I put the question to Angela Sumegi on the air. She reminded me that the word tendrel is a contraction of a longer phrase referring to the Buddhist doctrine of “dependent origination”, according to which all phenomena arise “dependent on causes and conditions”. It is also used to mean “sign” or “omen”. So the word applies both to the practice of reading signs in coincidence, natural phenomena, divination kits and dreams - and to a deep philosophy of hidden causes. Tibetan paintings show the twelvefold manifestation of the principle of dependent origination around the Wheel of Life: old age and death arise from birth, etc., etc. As Sumegi explains in her book: “The principle that all phenomena arise interconnectedly and interdependently applies without exception to every existent, linking them throughout time and space; what appears to be a random or chance occurrence can be analyzed in terms of its connections.”
We agreed that my Jamaican sequence might be an example of tendrel at work in the divinatory sense of an omen that felt promising. It also hinted at hidden patterns of causation and connection.
We were already deep into the practice of dreaming. In dreaming cultures, dreams are not isolated from “signs” in the way of Western dream analysis. You read signs in dreams; you also look for dreamlike symbols in the midst of everyday life.
I told Angela the fragments from my dreams and asked her what the Tibetan mind would make of these. She went to the right place (from my point of view) immediately, by telling me that Tibetans would want to know my feelings around the dreams. I am firmly convinced that the first thing we need to know about a dream is how the dreamer felt about it, on first waking. My feelings around the dream scene of the horseman on the verdant plain were of excitement and driving energy, which Angela proceeded to confirm in commenting on the positive energy she felt in the horses and the lush green of the landscape.

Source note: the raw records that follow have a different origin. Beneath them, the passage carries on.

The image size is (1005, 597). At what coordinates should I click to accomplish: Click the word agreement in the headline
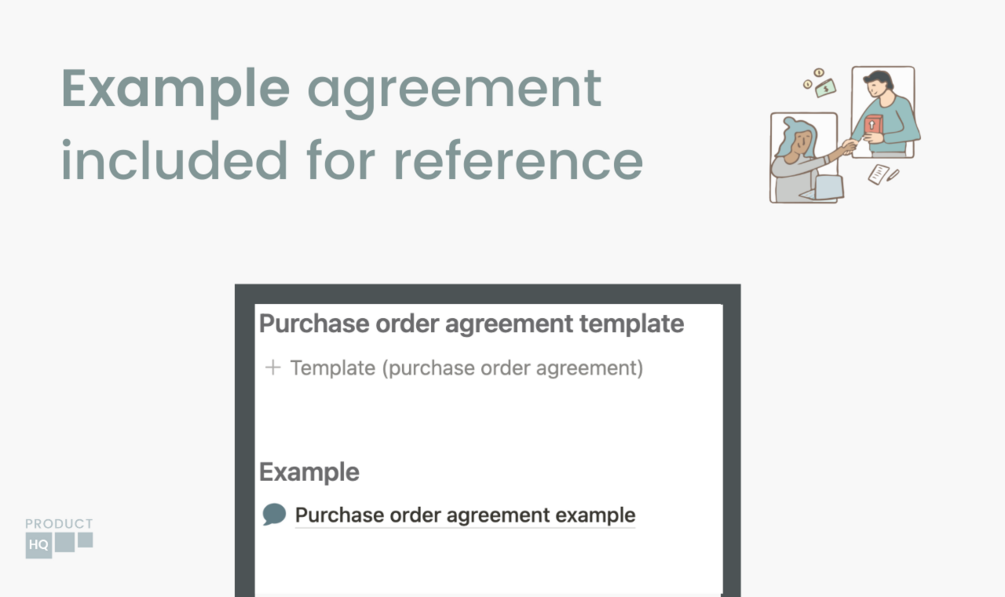tap(454, 90)
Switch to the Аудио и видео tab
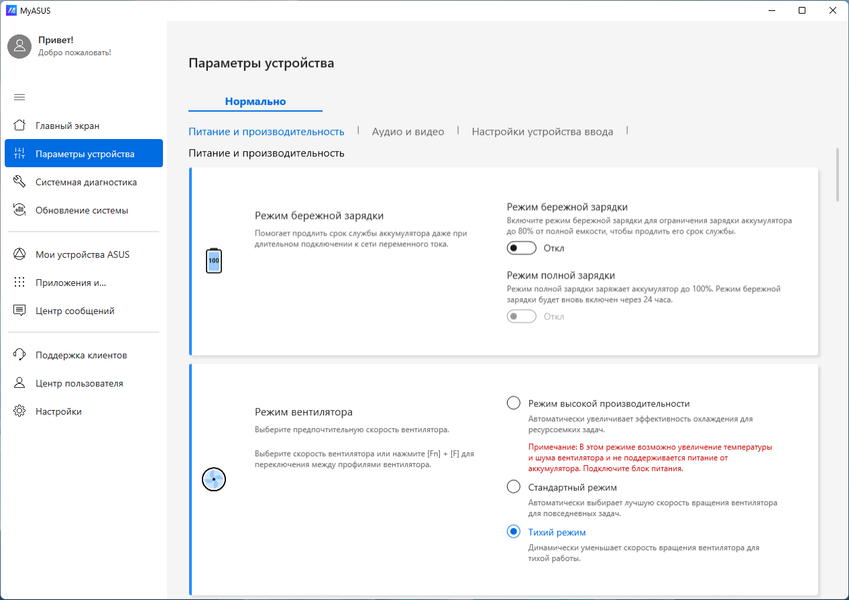The image size is (849, 600). coord(408,131)

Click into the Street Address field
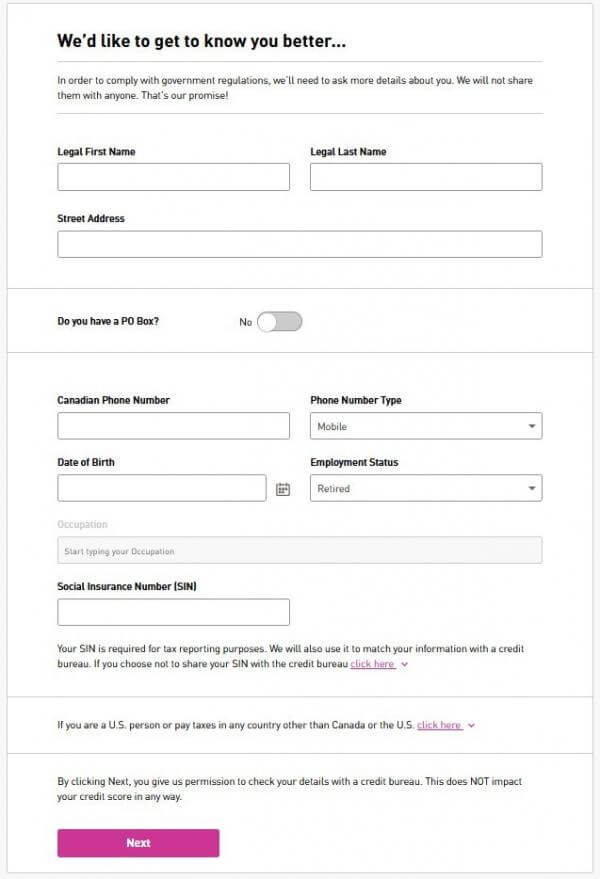pyautogui.click(x=299, y=245)
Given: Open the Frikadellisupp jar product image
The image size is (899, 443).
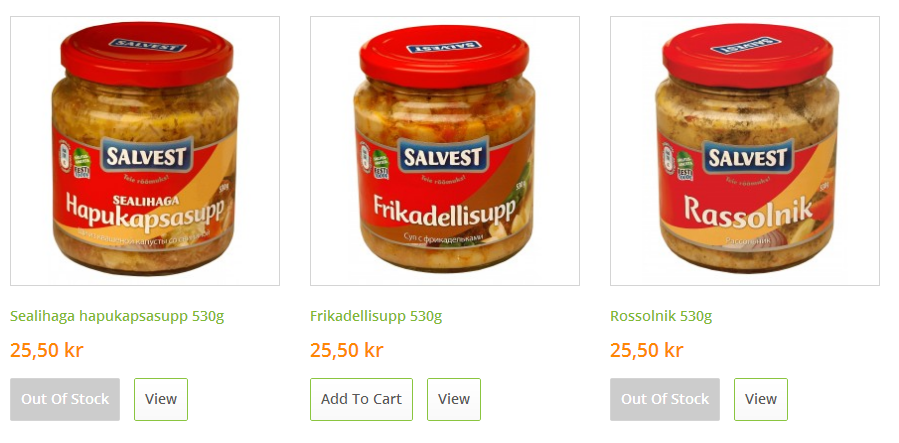Looking at the screenshot, I should coord(445,151).
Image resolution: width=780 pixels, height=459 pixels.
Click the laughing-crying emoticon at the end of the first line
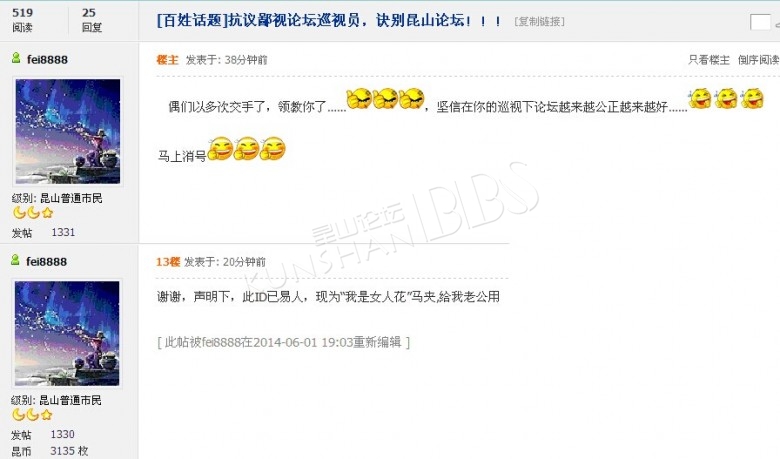[752, 98]
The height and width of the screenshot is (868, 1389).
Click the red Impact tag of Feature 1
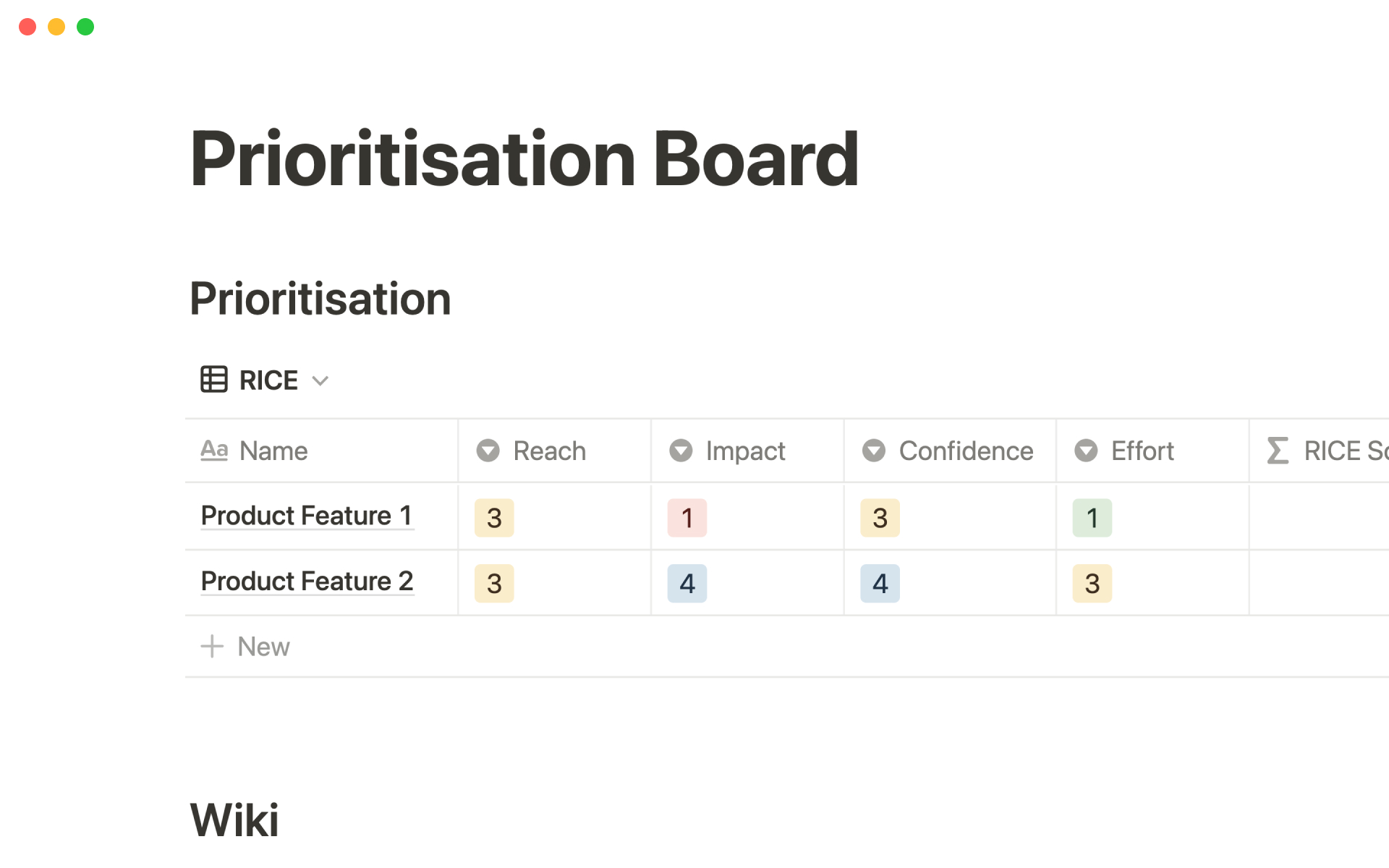(687, 518)
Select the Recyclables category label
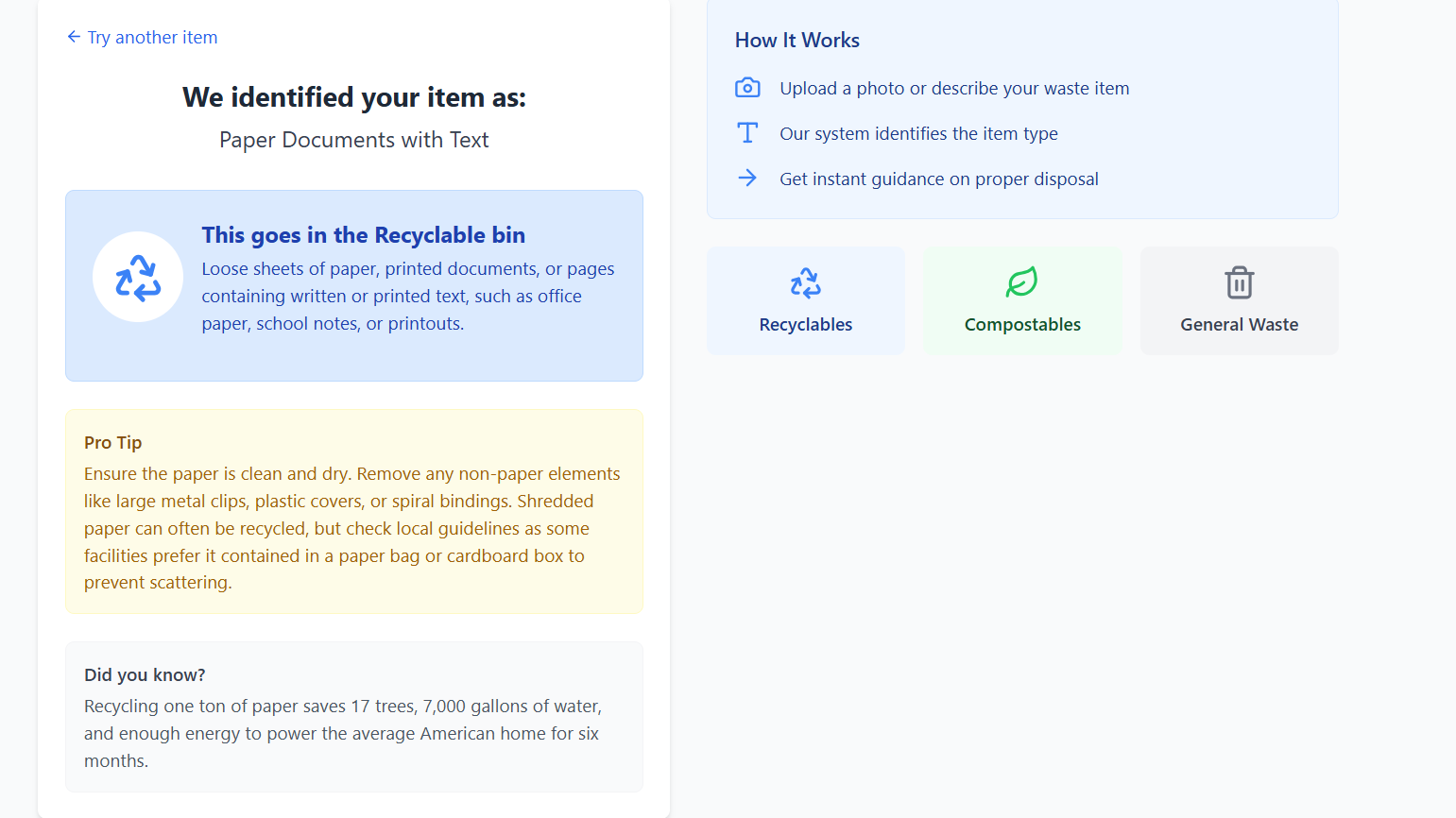This screenshot has height=818, width=1456. pyautogui.click(x=806, y=325)
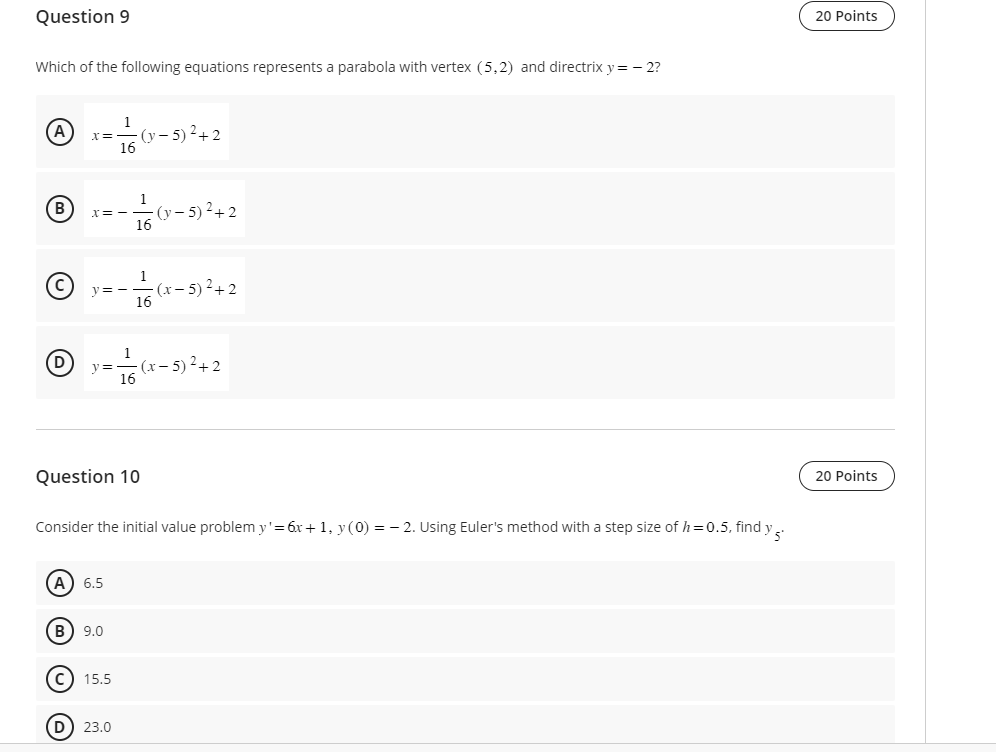
Task: Select answer D, 23.0, for Question 10
Action: click(60, 726)
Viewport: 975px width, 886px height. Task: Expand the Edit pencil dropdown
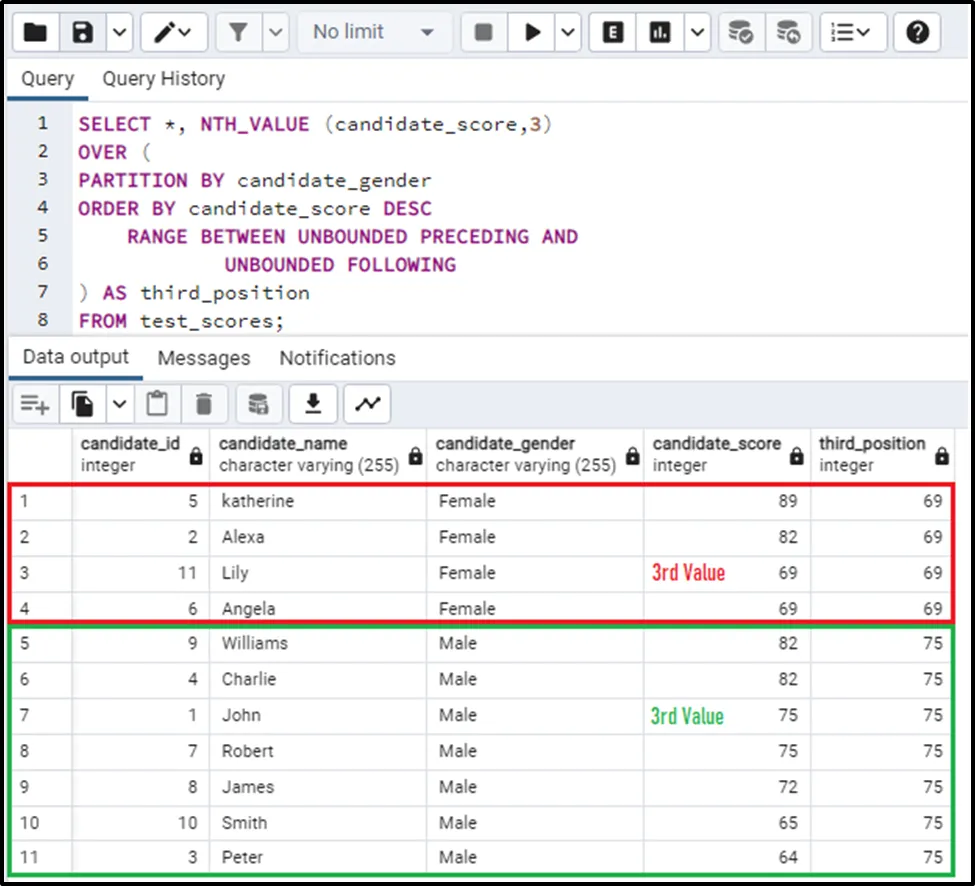point(174,33)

What about that word, Kalachakra?
“It’s the great Wheel of Time,” Angela explained, “and the most complex and profound of the approaches to Tantra. It is also the name of a ritual His Holiness the Dalai Lama conducts frequently.”
As we discussed the Kalachakra ceremony, we noticed that it features dreaming. Monks hand out sheaves of kusha grass – long blades to place under the mattress, shorter ones to tuck under the pillow. Grass to dream on, and to invoke only good dream experiences.
Angela suggested that the way the word “Kalachakra” had come to me might be an example of what Tibetan Buddhists call a dream of “permission”: an invitation to proceed to a deeper connection with a practice or a deity.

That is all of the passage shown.